Given Data / Assumptions:

• Profit scenario: article is sold at 20% profit.
• Loss scenario: article is sold at 20% loss.
• Difference in selling prices between the two scenarios = Rs. 400.
• The underlying cost price is the same in both scenarios.
• We must find the cost price (CP) of the article.

Concept / Approach:
Let CP be C. When sold at 20% profit, the selling price is 1.20C. When sold at 20% loss, the selling price is 0.80C. The difference between these two selling prices is given as Rs. 400. Therefore, 1.20C - 0.80C = 0.40C must equal 400. Solving this simple equation gives us the cost price. Because the percentages are symmetrically placed around the cost price, the difference comes out as a neat fraction of CP.

Step-by-Step Solution:
Step 1: Let cost price be C rupees. Step 2: Selling price at 20% profit, SP1 = C * (1 + 20/100) = 1.20C. Step 3: Selling price at 20% loss, SP2 = C * (1 - 20/100) = 0.80C. Step 4: Given that SP1 - SP2 = Rs. 400. Step 5: Substitute SP1 and SP2: 1.20C - 0.80C = 400. Step 6: Simplify left side: (1.20 - 0.80)C = 0.40C. Step 7: So 0.40C = 400. Step 8: Therefore, C = 400 / 0.40 = 400 * (10 / 4) = 400 * 2.5 = 1,000.

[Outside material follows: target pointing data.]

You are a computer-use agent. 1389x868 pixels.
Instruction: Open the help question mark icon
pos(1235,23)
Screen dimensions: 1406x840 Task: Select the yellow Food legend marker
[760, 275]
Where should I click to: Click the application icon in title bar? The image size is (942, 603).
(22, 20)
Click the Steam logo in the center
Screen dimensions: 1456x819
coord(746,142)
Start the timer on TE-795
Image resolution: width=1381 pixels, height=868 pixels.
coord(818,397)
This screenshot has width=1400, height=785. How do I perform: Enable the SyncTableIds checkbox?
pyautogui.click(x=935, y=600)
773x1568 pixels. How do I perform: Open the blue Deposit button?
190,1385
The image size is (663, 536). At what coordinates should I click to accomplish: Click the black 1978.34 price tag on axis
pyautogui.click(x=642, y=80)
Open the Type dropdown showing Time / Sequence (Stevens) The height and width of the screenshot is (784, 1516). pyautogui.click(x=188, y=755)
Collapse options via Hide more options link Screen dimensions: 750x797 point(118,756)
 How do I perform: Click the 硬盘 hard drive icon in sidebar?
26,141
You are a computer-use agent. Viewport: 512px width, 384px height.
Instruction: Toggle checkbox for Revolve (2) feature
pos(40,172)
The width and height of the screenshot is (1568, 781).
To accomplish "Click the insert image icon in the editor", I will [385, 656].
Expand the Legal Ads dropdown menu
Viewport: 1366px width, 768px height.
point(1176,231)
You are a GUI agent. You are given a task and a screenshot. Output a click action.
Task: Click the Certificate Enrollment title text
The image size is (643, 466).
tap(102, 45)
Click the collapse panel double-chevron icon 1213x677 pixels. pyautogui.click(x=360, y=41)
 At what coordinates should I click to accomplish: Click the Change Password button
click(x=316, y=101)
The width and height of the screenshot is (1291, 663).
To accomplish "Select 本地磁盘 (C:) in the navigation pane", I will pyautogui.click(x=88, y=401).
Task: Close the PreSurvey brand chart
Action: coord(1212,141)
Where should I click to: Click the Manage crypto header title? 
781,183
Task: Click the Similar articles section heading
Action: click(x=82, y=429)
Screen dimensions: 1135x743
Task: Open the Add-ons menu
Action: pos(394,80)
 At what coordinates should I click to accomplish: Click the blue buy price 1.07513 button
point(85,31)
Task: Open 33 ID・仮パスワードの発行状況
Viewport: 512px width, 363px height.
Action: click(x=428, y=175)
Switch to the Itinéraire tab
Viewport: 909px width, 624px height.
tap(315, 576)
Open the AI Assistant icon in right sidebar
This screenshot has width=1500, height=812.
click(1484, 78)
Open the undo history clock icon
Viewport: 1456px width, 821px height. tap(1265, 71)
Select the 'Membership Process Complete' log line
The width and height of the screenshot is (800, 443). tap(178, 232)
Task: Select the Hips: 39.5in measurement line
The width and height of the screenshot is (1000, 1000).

Verification / Alternative check:
If CP = Rs. 1,000, then SP1 at 20% profit = 1.20 * 1,000 = Rs. 1,200. SP2 at 20% loss = 0.80 * 1,000 = Rs. 800. Difference between the two selling prices = 1,200 - 800 = Rs. 400, which matches the given information exactly and confirms the cost price.

Why Other Options Are Wrong:
If CP were Rs. 900, for example, the difference in selling prices would be 0.40 * 900 = Rs. 360, not 400. Similarly, cost prices of Rs. 1,020, Rs. 1,140 or Rs. 1,210 would lead to differences of 0.40C that are not equal to Rs. 400. Only Rs. 1,000 makes 0.40C exactly equal to 400.

Common Pitfalls:
Some learners wrongly take 20% of Rs. 400 or try to treat 400 as a percentage directly. Others confuse the base for percentages and do not realise that both 20% profit and 20% loss are taken on the same cost price. Writing out both selling prices in terms of cost price and then subtracting them is the cleanest and most reliable method.

Final Answer:
The cost price of the article is Rs. 1000.